Directions
Revise the lines below, putting "top bar" wherever "toolbar" appears and leaving everything else unchanged.

Entries provided
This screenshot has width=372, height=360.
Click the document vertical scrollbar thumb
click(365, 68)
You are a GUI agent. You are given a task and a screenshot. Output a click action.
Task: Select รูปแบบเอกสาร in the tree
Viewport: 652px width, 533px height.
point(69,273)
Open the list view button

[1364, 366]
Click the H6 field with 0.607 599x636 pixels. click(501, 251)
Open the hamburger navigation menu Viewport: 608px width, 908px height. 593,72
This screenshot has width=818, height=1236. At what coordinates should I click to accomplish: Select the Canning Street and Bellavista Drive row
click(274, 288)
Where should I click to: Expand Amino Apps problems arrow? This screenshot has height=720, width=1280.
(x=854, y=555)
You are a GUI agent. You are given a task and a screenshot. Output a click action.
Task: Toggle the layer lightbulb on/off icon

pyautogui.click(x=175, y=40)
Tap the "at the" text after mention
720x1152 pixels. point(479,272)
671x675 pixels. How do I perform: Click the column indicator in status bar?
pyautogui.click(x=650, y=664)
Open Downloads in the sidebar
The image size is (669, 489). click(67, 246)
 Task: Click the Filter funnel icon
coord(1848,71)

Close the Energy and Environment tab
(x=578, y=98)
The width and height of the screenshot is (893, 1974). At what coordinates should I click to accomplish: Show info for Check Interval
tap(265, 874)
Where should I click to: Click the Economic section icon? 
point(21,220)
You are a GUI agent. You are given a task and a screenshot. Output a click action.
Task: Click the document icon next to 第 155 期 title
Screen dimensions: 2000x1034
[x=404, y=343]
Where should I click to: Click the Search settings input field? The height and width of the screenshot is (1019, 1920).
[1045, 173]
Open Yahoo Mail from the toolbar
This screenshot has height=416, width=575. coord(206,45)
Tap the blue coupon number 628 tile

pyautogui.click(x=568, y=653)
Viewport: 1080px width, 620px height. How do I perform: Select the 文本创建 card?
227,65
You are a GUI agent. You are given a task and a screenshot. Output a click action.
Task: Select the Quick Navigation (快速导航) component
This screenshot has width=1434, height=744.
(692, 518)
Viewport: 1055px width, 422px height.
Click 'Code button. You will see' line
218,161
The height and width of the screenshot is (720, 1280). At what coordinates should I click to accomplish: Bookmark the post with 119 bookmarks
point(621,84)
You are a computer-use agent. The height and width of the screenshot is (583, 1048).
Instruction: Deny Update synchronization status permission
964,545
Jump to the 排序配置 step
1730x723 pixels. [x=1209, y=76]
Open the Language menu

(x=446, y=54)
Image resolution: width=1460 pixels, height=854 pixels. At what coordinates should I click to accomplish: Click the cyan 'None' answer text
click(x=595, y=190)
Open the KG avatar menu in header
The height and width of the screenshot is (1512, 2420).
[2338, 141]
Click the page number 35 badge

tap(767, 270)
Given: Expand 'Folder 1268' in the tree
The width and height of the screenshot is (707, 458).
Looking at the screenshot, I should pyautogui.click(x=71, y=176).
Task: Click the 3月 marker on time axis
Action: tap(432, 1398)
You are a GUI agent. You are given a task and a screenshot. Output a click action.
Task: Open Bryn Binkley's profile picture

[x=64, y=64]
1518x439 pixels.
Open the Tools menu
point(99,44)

Task output
This screenshot has width=372, height=360.
Click the document vertical scrollbar thumb
click(365, 68)
You are a GUI agent. You are given a task and a screenshot. Output a click action.
Task: Select รูปแบบเอกสาร in the tree
Viewport: 652px width, 533px height.
point(69,273)
Open the list view button

[1364, 366]
Click the H6 field with 0.607 599x636 pixels. click(501, 251)
Open the hamburger navigation menu Viewport: 608px width, 908px height. 593,72
This screenshot has width=818, height=1236. At what coordinates should I click to accomplish: Select the Canning Street and Bellavista Drive row
click(274, 288)
Where should I click to: Expand Amino Apps problems arrow? This screenshot has height=720, width=1280.
(x=854, y=555)
You are a GUI agent. You are given a task and a screenshot. Output a click action.
Task: Toggle the layer lightbulb on/off icon

pyautogui.click(x=175, y=40)
Tap the "at the" text after mention
720x1152 pixels. point(479,272)
671x675 pixels. How do I perform: Click the column indicator in status bar?
pyautogui.click(x=650, y=664)
Open Downloads in the sidebar
The image size is (669, 489). click(67, 246)
 Task: Click the Filter funnel icon
coord(1848,71)

Close the Energy and Environment tab
(x=578, y=98)
The width and height of the screenshot is (893, 1974). At what coordinates should I click to accomplish: Show info for Check Interval
tap(265, 874)
Where should I click to: Click the Economic section icon? 
point(21,220)
You are a GUI agent. You are given a task and a screenshot. Output a click action.
Task: Click the document icon next to 第 155 期 title
Screen dimensions: 2000x1034
[x=404, y=343]
Where should I click to: Click the Search settings input field? The height and width of the screenshot is (1019, 1920).
[1045, 173]
Open Yahoo Mail from the top bar
This screenshot has height=416, width=575. coord(206,45)
Tap the blue coupon number 628 tile

pyautogui.click(x=568, y=653)
Viewport: 1080px width, 620px height. How do I perform: Select the 文本创建 card?
227,65
You are a GUI agent. You are given a task and a screenshot. Output a click action.
Task: Select the Quick Navigation (快速导航) component
This screenshot has width=1434, height=744.
(692, 518)
Viewport: 1055px width, 422px height.
Click 'Code button. You will see' line
218,161
The height and width of the screenshot is (720, 1280). At what coordinates should I click to accomplish: Bookmark the post with 119 bookmarks
point(621,84)
You are a computer-use agent. The height and width of the screenshot is (583, 1048).
Instruction: Deny Update synchronization status permission
964,545
Jump to the 排序配置 step
1730x723 pixels. [x=1209, y=76]
Open the Language menu

(x=446, y=54)
Image resolution: width=1460 pixels, height=854 pixels. At what coordinates should I click to accomplish: Click the cyan 'None' answer text
click(x=595, y=190)
Open the KG avatar menu in header
The height and width of the screenshot is (1512, 2420).
[2338, 141]
Click the page number 35 badge

tap(767, 270)
Given: Expand 'Folder 1268' in the tree
The width and height of the screenshot is (707, 458).
Looking at the screenshot, I should pyautogui.click(x=71, y=176).
Task: Click the 3月 marker on time axis
Action: tap(432, 1398)
You are a GUI agent. You are given a task and a screenshot. Output a click action.
Task: Open Bryn Binkley's profile picture

[x=64, y=64]
1518x439 pixels.
Open the Tools menu
point(99,44)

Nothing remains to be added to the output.